• **Exercise instructions**: Rewrite the items between the lines holding "You are a computer-use agent. Image resolution: width=504" and "I will pos(26,561).", inclusive, updating "pagoda" to "tower" and leaving everything else unchanged.

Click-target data

::::::

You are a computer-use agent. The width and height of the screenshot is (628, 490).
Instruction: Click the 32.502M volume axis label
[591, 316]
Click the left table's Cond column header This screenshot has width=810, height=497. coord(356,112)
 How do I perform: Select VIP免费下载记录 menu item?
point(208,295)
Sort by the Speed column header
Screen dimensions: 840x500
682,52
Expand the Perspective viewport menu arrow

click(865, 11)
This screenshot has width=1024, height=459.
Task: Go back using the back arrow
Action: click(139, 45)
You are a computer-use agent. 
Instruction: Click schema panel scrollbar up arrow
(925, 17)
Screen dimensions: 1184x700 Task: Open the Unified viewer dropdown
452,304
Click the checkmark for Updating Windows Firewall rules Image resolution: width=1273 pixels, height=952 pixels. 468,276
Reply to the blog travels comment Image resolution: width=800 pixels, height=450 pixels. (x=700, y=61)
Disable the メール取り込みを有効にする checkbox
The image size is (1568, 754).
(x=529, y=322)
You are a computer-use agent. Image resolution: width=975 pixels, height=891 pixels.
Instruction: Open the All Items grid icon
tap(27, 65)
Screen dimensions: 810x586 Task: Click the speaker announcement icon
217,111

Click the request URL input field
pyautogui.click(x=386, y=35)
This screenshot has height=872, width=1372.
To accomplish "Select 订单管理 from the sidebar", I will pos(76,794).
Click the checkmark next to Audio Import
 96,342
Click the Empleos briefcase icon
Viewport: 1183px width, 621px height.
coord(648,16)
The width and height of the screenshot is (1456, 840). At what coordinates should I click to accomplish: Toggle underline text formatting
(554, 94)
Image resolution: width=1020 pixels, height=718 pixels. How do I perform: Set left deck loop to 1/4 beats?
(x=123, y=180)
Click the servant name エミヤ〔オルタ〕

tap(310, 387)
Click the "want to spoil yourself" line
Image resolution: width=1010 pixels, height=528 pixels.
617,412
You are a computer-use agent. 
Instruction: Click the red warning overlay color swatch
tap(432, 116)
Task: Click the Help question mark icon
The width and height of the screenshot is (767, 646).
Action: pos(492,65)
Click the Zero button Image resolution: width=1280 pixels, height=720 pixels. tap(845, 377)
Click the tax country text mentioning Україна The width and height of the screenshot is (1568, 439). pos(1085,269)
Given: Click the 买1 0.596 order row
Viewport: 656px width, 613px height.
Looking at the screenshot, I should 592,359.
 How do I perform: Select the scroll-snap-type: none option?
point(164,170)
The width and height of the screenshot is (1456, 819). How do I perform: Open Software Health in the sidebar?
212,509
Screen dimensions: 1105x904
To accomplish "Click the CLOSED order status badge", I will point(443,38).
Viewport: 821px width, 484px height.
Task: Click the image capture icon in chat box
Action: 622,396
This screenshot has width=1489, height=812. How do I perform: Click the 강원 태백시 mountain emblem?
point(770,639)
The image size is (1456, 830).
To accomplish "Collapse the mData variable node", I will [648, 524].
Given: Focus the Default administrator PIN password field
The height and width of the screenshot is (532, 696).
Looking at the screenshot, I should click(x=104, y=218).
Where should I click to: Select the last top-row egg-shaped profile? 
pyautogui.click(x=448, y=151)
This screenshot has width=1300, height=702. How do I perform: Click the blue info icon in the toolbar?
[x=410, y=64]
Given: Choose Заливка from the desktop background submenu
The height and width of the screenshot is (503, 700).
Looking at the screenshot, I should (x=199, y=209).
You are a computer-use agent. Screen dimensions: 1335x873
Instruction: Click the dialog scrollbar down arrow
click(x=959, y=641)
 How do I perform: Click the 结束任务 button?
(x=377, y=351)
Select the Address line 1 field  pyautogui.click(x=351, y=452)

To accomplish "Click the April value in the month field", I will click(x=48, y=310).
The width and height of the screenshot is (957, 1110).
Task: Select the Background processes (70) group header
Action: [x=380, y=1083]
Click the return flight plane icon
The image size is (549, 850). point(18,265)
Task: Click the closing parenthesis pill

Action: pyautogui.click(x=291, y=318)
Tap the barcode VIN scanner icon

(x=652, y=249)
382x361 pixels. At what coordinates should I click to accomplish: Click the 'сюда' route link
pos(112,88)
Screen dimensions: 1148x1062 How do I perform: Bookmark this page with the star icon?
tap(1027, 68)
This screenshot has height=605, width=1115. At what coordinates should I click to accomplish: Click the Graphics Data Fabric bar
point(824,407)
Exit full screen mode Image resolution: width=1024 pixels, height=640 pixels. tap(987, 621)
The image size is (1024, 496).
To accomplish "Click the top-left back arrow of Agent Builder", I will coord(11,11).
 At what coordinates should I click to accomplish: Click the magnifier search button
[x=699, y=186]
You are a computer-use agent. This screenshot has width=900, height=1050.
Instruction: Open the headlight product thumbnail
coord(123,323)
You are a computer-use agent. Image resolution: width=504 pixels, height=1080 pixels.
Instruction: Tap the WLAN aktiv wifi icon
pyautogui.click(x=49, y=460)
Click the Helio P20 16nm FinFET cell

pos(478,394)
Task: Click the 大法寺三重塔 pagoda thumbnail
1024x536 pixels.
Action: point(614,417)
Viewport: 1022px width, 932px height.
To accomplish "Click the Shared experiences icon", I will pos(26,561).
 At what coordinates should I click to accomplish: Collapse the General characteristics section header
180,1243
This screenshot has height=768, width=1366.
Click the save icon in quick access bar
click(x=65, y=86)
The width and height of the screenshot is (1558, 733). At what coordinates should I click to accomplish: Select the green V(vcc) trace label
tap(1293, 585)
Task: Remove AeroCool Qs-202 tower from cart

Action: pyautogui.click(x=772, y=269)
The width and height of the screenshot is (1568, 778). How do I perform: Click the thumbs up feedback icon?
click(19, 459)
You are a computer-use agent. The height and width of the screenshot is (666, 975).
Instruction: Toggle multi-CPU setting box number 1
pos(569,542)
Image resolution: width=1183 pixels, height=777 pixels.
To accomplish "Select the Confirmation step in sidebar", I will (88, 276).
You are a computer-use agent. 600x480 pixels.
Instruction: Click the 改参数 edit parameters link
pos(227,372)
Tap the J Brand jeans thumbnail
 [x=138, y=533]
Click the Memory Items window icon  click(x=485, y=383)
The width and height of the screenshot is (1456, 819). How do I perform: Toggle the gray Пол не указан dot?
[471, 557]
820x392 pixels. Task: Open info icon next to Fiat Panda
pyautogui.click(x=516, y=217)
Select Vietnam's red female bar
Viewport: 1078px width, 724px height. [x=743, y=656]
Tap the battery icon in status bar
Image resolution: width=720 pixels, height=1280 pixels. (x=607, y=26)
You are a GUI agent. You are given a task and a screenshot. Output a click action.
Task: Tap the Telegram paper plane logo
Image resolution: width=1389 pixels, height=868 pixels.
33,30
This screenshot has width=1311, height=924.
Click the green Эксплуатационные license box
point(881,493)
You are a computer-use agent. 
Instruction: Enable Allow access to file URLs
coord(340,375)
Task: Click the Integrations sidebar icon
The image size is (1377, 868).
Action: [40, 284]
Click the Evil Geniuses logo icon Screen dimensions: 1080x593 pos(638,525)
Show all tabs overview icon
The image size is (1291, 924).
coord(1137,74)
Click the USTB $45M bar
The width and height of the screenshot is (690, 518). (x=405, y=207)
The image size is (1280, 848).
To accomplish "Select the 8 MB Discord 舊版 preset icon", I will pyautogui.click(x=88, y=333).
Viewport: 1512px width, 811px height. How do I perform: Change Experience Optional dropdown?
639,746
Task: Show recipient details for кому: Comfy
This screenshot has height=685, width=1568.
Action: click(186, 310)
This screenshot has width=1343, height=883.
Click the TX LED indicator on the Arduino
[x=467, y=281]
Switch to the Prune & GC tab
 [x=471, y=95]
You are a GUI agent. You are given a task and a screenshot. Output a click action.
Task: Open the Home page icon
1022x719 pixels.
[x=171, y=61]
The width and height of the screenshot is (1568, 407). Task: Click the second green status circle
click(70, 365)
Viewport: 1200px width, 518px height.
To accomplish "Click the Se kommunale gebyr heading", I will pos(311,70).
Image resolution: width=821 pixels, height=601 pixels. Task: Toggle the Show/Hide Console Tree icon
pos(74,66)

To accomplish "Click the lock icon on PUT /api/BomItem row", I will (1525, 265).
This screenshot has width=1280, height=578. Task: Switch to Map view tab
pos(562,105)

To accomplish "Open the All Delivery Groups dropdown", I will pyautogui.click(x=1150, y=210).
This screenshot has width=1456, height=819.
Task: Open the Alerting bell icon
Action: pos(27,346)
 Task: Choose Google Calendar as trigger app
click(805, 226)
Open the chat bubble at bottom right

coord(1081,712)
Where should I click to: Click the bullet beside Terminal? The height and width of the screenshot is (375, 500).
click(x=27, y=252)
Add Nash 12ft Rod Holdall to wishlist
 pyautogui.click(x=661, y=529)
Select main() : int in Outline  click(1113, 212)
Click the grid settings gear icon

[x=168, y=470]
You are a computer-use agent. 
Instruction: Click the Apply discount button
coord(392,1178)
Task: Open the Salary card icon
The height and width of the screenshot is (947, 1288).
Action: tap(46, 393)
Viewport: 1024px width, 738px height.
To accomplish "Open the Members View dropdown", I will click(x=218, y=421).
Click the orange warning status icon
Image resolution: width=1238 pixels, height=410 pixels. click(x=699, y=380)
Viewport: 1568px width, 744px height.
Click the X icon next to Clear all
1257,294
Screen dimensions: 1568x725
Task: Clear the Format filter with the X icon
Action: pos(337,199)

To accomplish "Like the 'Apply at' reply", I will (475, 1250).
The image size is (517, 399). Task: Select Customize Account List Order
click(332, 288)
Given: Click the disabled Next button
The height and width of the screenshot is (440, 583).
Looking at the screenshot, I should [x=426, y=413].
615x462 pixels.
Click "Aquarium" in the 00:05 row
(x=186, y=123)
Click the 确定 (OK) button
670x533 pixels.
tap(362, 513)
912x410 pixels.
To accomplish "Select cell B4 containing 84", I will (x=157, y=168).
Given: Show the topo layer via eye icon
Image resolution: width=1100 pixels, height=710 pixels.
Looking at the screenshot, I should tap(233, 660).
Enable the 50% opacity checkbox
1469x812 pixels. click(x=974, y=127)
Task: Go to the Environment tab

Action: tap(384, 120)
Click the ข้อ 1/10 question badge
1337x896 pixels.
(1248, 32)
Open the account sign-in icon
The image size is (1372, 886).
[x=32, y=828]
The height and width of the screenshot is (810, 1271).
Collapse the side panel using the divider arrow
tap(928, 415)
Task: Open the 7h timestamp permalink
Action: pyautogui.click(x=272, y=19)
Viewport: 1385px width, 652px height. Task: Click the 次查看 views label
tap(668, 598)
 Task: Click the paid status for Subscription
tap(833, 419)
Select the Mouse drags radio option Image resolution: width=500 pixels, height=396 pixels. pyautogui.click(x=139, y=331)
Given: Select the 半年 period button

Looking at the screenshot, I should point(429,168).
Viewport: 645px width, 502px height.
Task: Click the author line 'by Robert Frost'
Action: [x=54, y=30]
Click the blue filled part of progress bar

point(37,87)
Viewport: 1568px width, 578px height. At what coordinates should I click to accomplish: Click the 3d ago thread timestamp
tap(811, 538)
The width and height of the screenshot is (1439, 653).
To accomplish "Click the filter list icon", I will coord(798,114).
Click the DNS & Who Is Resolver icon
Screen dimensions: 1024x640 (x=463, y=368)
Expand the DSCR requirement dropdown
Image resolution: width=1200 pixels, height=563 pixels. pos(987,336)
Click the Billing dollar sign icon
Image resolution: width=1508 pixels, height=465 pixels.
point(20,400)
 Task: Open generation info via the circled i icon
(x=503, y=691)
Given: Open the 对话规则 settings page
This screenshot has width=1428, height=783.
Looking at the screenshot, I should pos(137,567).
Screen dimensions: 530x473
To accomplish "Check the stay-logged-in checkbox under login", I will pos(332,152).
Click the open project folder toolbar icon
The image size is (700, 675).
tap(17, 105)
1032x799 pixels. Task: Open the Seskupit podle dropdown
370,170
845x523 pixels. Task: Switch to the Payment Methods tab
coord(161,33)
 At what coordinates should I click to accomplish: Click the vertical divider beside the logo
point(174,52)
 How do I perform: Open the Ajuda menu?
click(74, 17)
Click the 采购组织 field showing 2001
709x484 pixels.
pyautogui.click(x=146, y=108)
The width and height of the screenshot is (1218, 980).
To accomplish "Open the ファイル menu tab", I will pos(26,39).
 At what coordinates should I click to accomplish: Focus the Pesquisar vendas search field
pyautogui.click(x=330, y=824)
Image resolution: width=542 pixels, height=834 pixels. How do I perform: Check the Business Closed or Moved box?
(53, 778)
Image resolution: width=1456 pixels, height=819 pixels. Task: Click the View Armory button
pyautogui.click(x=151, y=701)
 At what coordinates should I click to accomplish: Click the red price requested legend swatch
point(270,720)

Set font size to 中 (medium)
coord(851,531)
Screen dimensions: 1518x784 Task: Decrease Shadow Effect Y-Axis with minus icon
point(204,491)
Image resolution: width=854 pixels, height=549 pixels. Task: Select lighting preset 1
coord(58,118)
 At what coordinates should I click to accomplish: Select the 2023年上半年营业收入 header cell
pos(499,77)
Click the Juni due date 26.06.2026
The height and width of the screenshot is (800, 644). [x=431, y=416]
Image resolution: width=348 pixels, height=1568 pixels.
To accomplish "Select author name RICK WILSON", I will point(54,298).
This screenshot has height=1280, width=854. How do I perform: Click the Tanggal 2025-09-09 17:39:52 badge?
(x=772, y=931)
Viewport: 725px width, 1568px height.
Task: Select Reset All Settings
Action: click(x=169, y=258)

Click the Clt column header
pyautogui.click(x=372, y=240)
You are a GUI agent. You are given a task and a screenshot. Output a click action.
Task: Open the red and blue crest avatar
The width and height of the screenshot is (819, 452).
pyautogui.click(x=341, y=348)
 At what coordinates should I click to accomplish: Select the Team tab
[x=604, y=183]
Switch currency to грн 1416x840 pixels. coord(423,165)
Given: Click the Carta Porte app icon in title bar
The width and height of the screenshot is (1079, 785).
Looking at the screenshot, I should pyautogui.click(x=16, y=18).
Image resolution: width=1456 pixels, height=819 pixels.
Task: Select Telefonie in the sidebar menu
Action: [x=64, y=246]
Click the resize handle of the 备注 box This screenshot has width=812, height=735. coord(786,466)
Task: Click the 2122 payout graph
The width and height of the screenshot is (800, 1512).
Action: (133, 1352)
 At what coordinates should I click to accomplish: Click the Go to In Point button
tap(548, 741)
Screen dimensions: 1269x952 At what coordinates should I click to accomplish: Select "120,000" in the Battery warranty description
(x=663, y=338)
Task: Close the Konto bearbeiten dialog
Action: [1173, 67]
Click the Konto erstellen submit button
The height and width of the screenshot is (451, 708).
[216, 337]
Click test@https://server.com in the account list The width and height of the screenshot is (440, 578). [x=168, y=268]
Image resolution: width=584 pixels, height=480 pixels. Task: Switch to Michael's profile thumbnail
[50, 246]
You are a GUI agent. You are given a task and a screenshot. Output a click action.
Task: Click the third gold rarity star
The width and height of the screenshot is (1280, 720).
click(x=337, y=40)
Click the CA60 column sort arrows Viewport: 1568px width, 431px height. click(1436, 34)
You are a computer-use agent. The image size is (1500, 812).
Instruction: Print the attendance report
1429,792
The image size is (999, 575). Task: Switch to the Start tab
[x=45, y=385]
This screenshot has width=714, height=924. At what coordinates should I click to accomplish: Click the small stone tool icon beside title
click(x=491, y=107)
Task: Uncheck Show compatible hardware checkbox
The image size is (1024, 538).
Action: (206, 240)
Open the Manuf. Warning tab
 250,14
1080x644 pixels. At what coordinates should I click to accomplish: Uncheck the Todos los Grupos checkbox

::::::

• **Solution to this exercise**:
You are a computer-use agent. Image resolution: width=504 pixels, height=1080 pixels.
Instruction: Tap the WLAN aktiv wifi icon
pyautogui.click(x=49, y=460)
Click the Helio P20 16nm FinFET cell

pos(478,394)
Task: Click the 大法寺三重塔 tower thumbnail
1024x536 pixels.
Action: point(614,417)
Viewport: 1022px width, 932px height.
To accomplish "Click the Shared experiences icon", I will pos(26,561).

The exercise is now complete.